25 mars 2007 7 25 /03 /mars /2007 00:00
              
                           
Editions Liana Levi
*
L'histoire :
« Grand-mère connut le rescapé à l'automne 1950. Elle approchait des quarante ans sans enfants car son mali de is perdras, le mal de pierres avait interrompu toutes ses grossesses. On l'avait donc envoyée en cure thermale dans son manteau droit et ses bottines à lacets. »
La narratrice est la petite fille de cette femme au mal de pierres (elle souffre en fait de calculs rénaux). La jeune femme tente de retracer la vie de sa grand-mère, longtemps considérée dans sa propre famille comme « dérangée ». 
Il faut bien admettre qu'elle est un peu originale cette femme qui pendant sa jeunesse écrit des poèmes audacieux à ses prétendants, les faisant fuir. Ses parents parviennent à la marier sur le tard, à un veuf dévoué. C'est un mariage sans amour. Le couple décide d'un commun accord de ne pas avoir de relations physiques. Un jour pourtant, elle lui propose de faire l'économie des maisons closes qu'il fréquente en réalisant elle-même les prestations des prostituées. Il accepte bien volontiers...
Ensuite vient l'histoire d'amour avec le rescapé, assez brève mais qui la révèle à elle-même. Que s'est-il passé entre eux pour qu'elle rentre chez elle aussi apaisée et transformée ?
Mon avis :
La fin donne quelques clés permettant de cerner un peu la personnalité de cette femme étrange, sans toutefois nous permettre de distinguer ce qui relève du fantasme et de la réalité.
Les critiques sont très élogieuses sur ce livre.
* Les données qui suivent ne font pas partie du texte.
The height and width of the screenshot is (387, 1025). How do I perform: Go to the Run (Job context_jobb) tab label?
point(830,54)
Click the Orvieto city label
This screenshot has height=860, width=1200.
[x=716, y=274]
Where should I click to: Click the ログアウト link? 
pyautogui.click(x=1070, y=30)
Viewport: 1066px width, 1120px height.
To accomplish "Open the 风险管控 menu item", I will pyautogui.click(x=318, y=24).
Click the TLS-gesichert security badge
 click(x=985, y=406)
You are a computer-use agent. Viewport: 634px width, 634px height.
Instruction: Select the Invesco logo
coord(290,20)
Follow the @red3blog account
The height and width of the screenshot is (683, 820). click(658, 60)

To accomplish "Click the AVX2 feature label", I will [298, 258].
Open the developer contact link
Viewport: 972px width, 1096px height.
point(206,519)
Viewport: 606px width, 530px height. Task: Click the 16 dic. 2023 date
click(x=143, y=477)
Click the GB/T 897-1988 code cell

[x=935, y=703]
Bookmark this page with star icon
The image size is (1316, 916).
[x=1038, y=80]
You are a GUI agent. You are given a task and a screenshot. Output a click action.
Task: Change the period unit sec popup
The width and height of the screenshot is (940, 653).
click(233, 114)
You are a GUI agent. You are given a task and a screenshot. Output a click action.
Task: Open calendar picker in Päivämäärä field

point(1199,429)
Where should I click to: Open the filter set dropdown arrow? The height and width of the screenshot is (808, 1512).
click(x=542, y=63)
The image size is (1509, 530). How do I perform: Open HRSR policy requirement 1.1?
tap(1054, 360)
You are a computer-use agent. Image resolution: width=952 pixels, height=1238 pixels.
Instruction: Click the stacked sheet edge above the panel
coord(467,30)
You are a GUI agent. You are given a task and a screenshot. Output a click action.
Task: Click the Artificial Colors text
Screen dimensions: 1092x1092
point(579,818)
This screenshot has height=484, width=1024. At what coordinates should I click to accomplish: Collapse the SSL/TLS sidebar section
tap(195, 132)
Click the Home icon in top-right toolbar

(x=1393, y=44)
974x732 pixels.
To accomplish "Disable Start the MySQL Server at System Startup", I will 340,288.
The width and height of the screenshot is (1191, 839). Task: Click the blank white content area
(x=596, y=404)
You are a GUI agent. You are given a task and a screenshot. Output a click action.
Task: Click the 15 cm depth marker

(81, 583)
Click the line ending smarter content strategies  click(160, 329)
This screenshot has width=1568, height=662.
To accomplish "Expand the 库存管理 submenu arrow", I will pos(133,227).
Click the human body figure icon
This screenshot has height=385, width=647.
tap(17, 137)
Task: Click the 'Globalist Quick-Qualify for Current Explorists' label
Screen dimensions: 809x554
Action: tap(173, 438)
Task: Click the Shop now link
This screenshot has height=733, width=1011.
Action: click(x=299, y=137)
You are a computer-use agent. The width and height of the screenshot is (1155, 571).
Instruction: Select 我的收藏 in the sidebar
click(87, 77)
La presse parle d'un « petit bijou ». A titre personnel, j'ai bien aimé ce portait de femme mais je n'ai pas été transportée comme je m'attendais à l'être. J'ai même fini la lecture un peu frustrée. Peut-être parce que le livre est assez court et que j'aurais aimé en savoir plus. Je n'ai pas eu le temps de m'attacher à cette femme.
Un chapitre est consacré à l'autre grand-mère de la jeune fille, sans doute pour faire ressortir l'originalité de la femme « au mal de pierres » par rapport aux femmes de sa génération, « coincées » et sans frivolité. J'ai trouvé ce chapitre un peu « à côté » de l'histoire.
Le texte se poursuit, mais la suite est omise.